The first half of the book is devoted to his life as a troubled teenager. He got into the punk scene at an early age and pretty soon into drugs. What was most interesting to me was the existence of these ‘scenes’. I don’t think I still quite ‘get’ why teenagers would build their identities around what sort of music they listened to and what kind of clothes they wore. I get the jocks vs. geeks divide, but I don’t get this one.

The second interesting thing was how each kind of music had certain ethos and ideologies. Punk, for example, was all about rebellion and anarchy. But then these ethos are completely without any context. Rebellion against what? Anarchy to achieve what? No wonder these kids felt completely lost and succumbed to drugs and alcohol.

The third interesting thing was the easy availability of drugs for these kids. Almost every adult around then seemed to be using drugs. Weed, acid, heroin, crack, all seemed to be just lying around the house. This is coupled with a nearly non-existent family structure. The author’s parents were divorced. His mother seemed to move from one bad boyfriend to another. His father was more stable. But the way the author as a kid kept moving places, I’m sure there was no place he could really call home.

All of this was a very interesting insight into a life and society that was completely alien to me.

But from there, the book starts getting disappointing. The author discovers as a late teen that he’s destroying his life with drugs and alcohol. Spirituality comes to his rescue and he gradually learns to find meaning in humility, service and gratitude. Which is all fine, until he starts having one spiritual experience after another. He gets involved with some megalomaniac cult guru and gets bitten. He then launches a several month long journey to the east where he continues to have more of these so called spiritual experiences.

And where does he keep getting the money to do all these crazy things?! He admits to stealing a lot but that still doesn’t account for the way he keeps flying around south East Asia on whim.

Given that the author identifies with Buddhism as his primary faith, he seems oblivious of the fact that several Buddhist traditions warn you against exactly these kinds of false spiritual experiences. In the Buddhist view, they are nothing but more thoughts, no more or less real than your desire to eat that lovely ice cream or your wish to own a hundred cars.

The author seems as lost as an adult as he was as a teenager. His personal philosophy is a comical potpourri of beliefs ranging from Christianity to Sufism to Buddhism to Hinduism – whatever he thought was cool. It’s utterly devoid of any context except that his life work is now focused on teaching meditation and helping others get out of addictions.

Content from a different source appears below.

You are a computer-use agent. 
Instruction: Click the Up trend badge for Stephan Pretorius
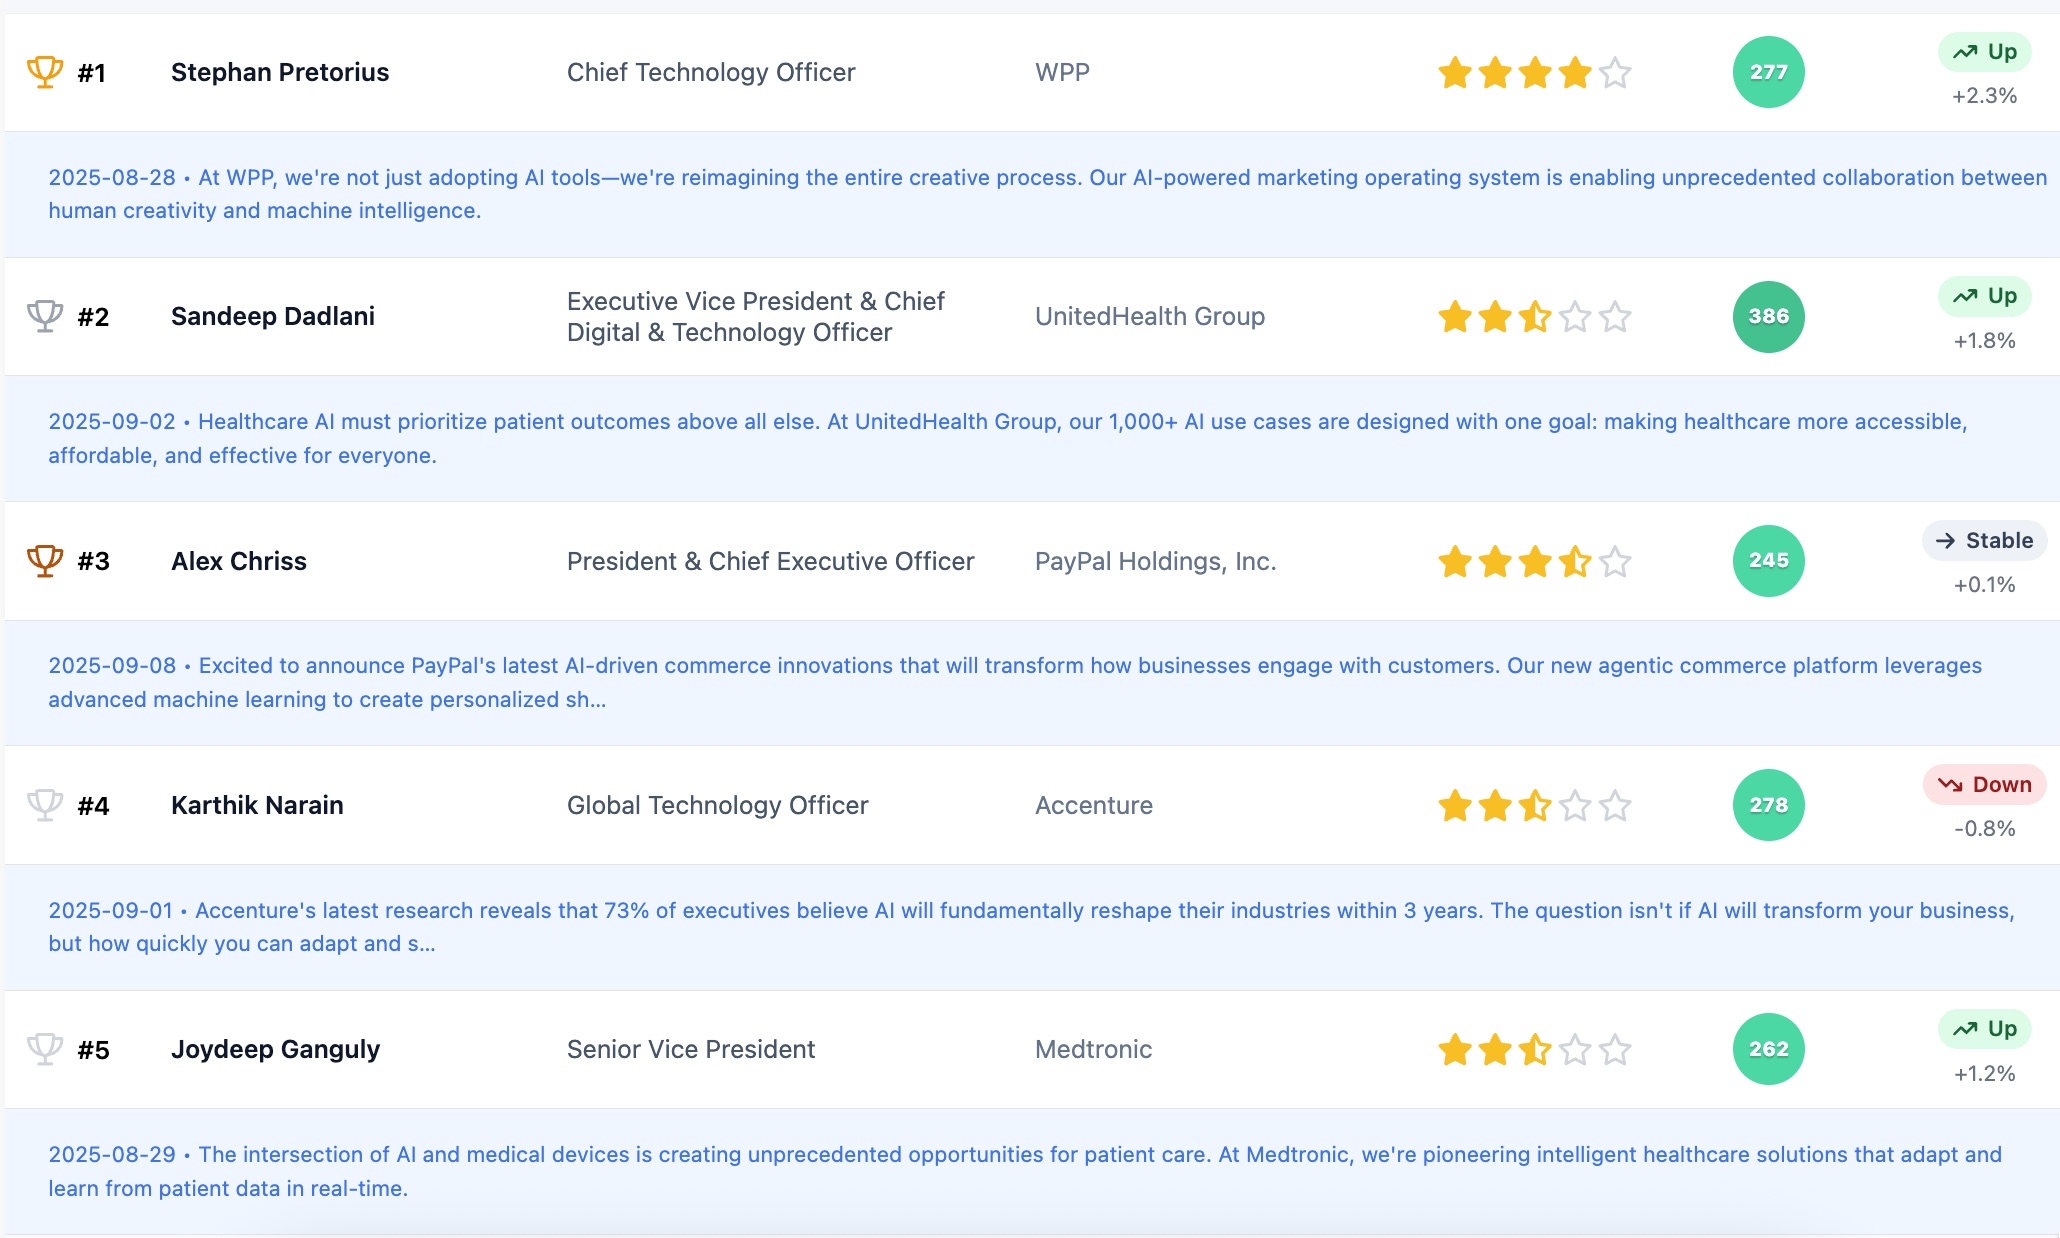tap(1984, 52)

I can’t help but compare with ‘Sit Down and Shut Up’ by Brad Warner that I read before this. That book, while explaining the Shobogenjo by Dogen, got into real deep discussion about the nature of our mind and meditation. It warned repeatedly against the so called spiritual experiences. It was a learned book, knowing its place within the tradition and having a proper context. Incidentally, Brad Warner is a punk rock guitarist too.